Abou el Sid..where in Cairo? he asks, with some interest and is that respect that I have actually researched some things..
Zamalek I respond as if I know the area well.
Yes I know it he responds smiling.
Mum! say the boys in unison, fed up with the delay
Lets go to our room now we’re tired, notes Mark
Ok boys just a minute, Jeff intervenes to save me from a chorus of complaints.
Darling we’ve been travelling for almost 24 hours lets just have a quiet night, he says to me.
Yes tomorrow will be a big day..Ahmed smiles encouragingly, ever ready to support the male view I notice.
We will meet here at 7.30 in the morning to travel to the pyramids..best to get out early before it is too hot.
Yes of course, but this restaurant..we are only one night here and tomorrow don’t we get the train to Aswan?
I have my itinerary where I have marked up a number of places and restaurants to go to on the unplanned sections. I feel a wave of tiredness start to wash over the adrenaline kick.

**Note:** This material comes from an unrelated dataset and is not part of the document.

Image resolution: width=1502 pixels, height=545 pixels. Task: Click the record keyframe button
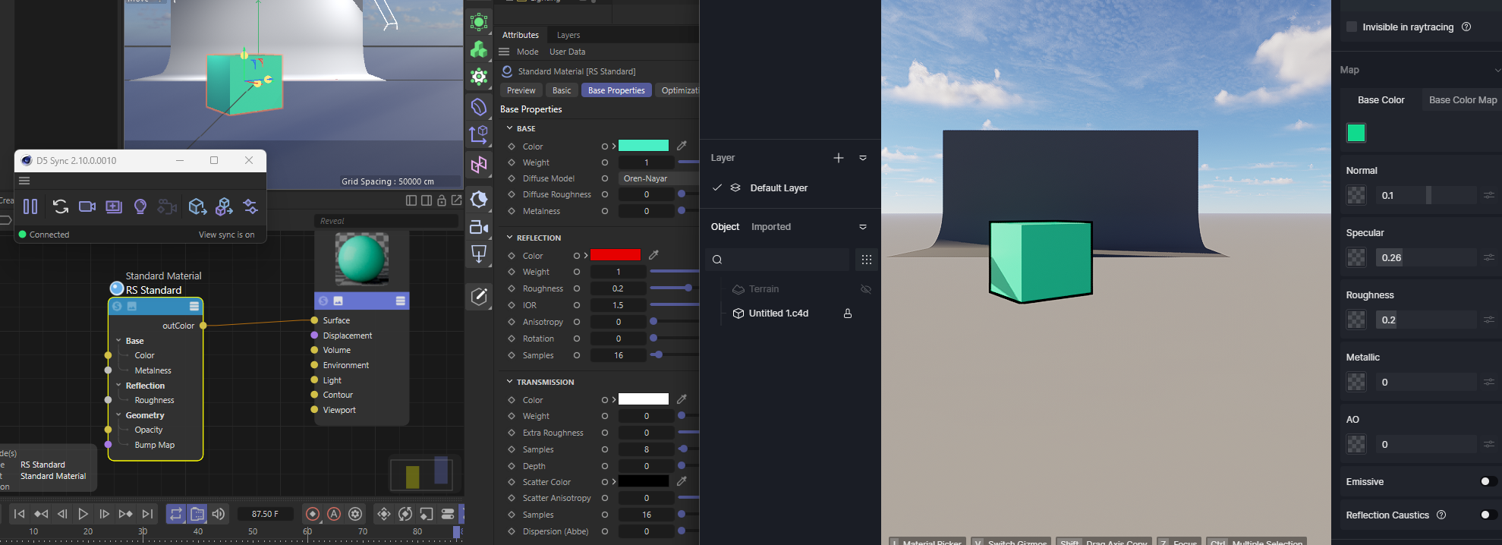[x=312, y=514]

Yes that’s right, tomorrow night at 8.30 we go to Cairo to get the overnight sleeper train. If you want to go to this restaurant there is a shuttle bus that goes into Cairo I can check the times for you, or there are always taxis.
With this he nods to the young man holding the trolley with our luggage neatly placed on it and leads us out into the glorious grounds. We pass a tennis court, several pools, immaculate beds of flowers and plants, some which I recognise as being also from Australia, like hibiscus, petunias.

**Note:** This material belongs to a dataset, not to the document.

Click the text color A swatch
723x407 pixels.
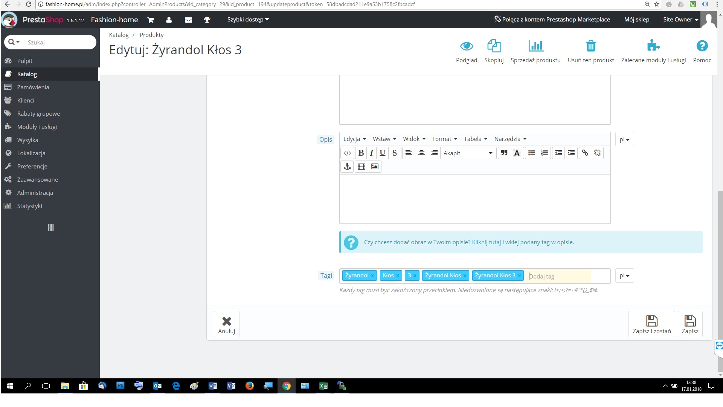[x=517, y=153]
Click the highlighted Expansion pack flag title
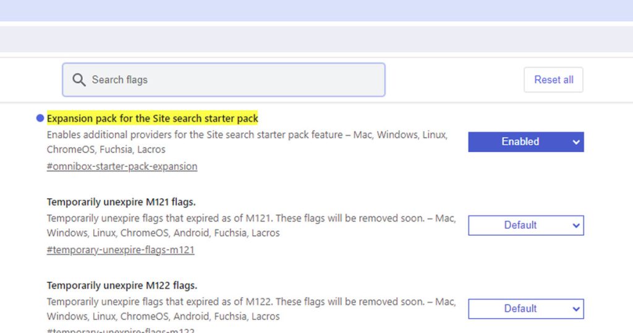Viewport: 633px width, 333px height. (x=152, y=118)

We finally stop outside a room with a double glazed mirror door the worker opens for us and next to man identical one for the boys, who whoop excitedly and proceed to hurl themselves onto the beds, as the worker turns on the air conditioning full blast.
The rooms are large and well appointed..the whole place looks 5 star to me, when our accommodation I was sure was 4..

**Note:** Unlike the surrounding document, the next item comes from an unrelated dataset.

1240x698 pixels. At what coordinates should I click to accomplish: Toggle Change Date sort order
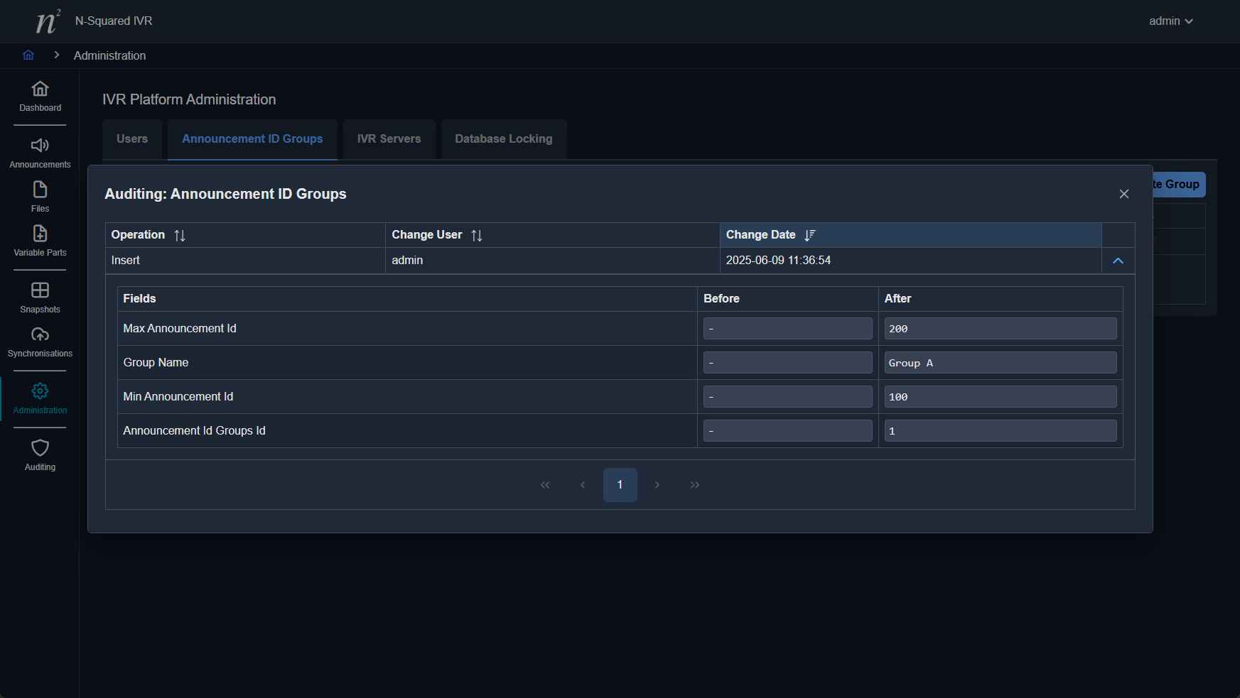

I am too tired to care and Jeff closes the door, bids Ahmed goodbye and falls down on the bed next to me with a groan.
I wake up with a start, hear the noise of the air conditioner and try to accustom myself to my surroundings, large king bed covered with ornate bed spread, the whiteness and quality of fine Egyptian sheets, the adjoining ensuite where I stagger to wash my face and look with horror at my face in the mirror. I feel so jetlagged and like a thousand years old.
I must have a swim in that pool I think, and quietly open the adjoining door to the boys room and see they are still asleep, as is Jeff.
I can’t wake them yet I think as I hurriedly rummage in the inexpertly packed case and pull out a pair of board shorts and rashie top as I am pretty sure you can’t exactly go swanning around in a bikini in Egypt. Grabbing a towel I silently slip outside into the oppressive heat, worse at 4pm. Of course we did have to come at the hottest time of summer for Egypt I curse myself, clutching sunscreen and hurrying to where I think the main pool is.
A handsome young pool attendant spots me and says
Welcome to Egypt, can I get you a towel?
Awya shokran I respond.
His face lights up in a white smile
You speak Arabic!
I laugh…a little, I am learning.
He beams as I take the towel and I note the many Egyptian families gathered around the pool, the bridge stretching over it, and then scuttle to the far end in the shade under an umbrella.
Hmmm I think I can live with this I think as I plunge into the welcome coolness of the water.
I notice many eyes on me as I try and keep a low profile. I also notice as I come up out of the water, that I am the only Westerner at this pool, slightly disconcerting.
The women are all mostly covered up and don’t swim, watching the men and their children cavorting in the water. I think ‘what a shame, why can’t you swim with your children, instead of watching from the edge of the pool in the heat..’
Later I was to learn exactly how women are placed in Egypt, and the curtailing of their freedom, something which only happened after President Nasser’s reign in the 1950’s, when they were free to dress like Westerners, but how over time that became eroded to be at the point it is now…second place to men, but that I had no place to judge them, as a Westerner.